I'm well aware of the content enabling, at the end of the day all of that "stuff" is being offered for free.  Sure, some people will end up paying for some of it, but I believe (as do many of us) that the monetization of that content is a small piece of the pie.  Sure, a huge pie means a small piece of it is still a big nut, but in the grand scheme of things still small by industry standards.  That content enabling is going to be good for comedy, animation and things of that nature.  It is not going to replace live action, larger production, story based content.  It will have its place.  How much will people pay for that?

My new gig, I'm in the very space you are talking about with OTT and mobility and where the future is going.  Smack in the thick of it.  Couldn't be more in the thick of it if I tried.  :)

keefe

Quote from: ChicosBailBonds on June 14, 2014, 12:43:50 PM
I'm well aware of the content enabling, at the end of the day all of that "stuff" is being offered for free.  Sure, some people will end up paying for some of it, but I believe (as do many of us) that the monetization of that content is a small piece of the pie.  Sure, a huge pie means a small piece of it is still a big nut, but in the grand scheme of things still small by industry standards.  That content enabling is going to be good for comedy, animation and things of that nature.  It is not going to replace live action, larger production, story based content.  It will have its place.  How much will people pay for that?

My new gig, I'm in the very space you are talking about with OTT and mobility and where the future is going.  Smack in the thick of it.  Couldn't be more in the thick of it if I tried.  :)

Give a call and we can discuss. Mobile remote sensors is the future. Sports/entertainment is a big vertical but there are others that are far more significant from a societal contribution and financial standpoint.


Death on call

ChicosBailBonds

Quote from: keefe on June 14, 2014, 02:22:53 PM
Give a call and we can discuss. Mobile remote sensors is the future. Sports/entertainment is a big vertical but there are others that are far more significant from a societal contribution and financial standpoint.

Happy to....and yes, mobile is a big deal.  I hear some mobile company just put up about $50 billion for another company to expand in that space.   ;)


keefe

Quote from: ChicosBailBonds on June 14, 2014, 02:37:22 PM
Happy to....and yes, mobile is a big deal.  I hear some mobile company just put up about $50 billion for another company to expand in that space.   ;)



That's just distribution. I am happy to sit in the middle tier. That's where the jaw dropping innovation is happening. The Internet of Things has arrived and is shattering the definitions of content, production, and consumption. Back end cloud services around Big Data is empowering personalization. C'mon up to Bellevue and I'll show you.


Death on call

Canned Goods n Ammo

Quote from: ChicosBailBonds on June 14, 2014, 12:34:39 PM
I appreciate Guns idealistic world of someone is just going to come in and create Disney like content and offer it at a $2 app.  Sounds cute, then there is reality. 

I don't know if you're trying to sound dismissive or whatever.

I might be COMPLETELY WRONG, and that's fine.
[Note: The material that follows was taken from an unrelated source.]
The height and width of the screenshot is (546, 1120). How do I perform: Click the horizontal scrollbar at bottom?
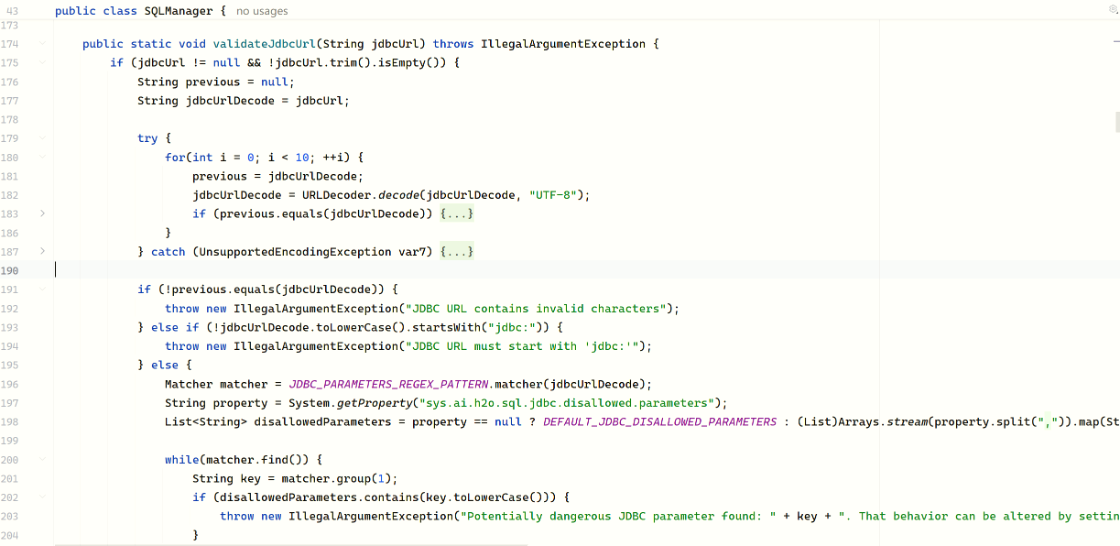coord(290,544)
I've been wrong lots of times in my life.

But, pretending like there is NO CHANCE that technology in production, distribution, consumption and personalization change the marketplace is short sighted.

keefe

Quote from: Guns n Ammo on June 16, 2014, 08:39:34 AM
I don't know if you're trying to sound dismissive or whatever.

I might be COMPLETELY WRONG, and that's fine. I've been wrong lots of times in my life.

But, pretending like there is NO CHANCE that technology in production, distribution, consumption and personalization change the marketplace is short sighted.


The reality is that the WHY of content and consumption is evolving. If the Masters of the Entertainment Universe are missing this it is, in fact, a good thing.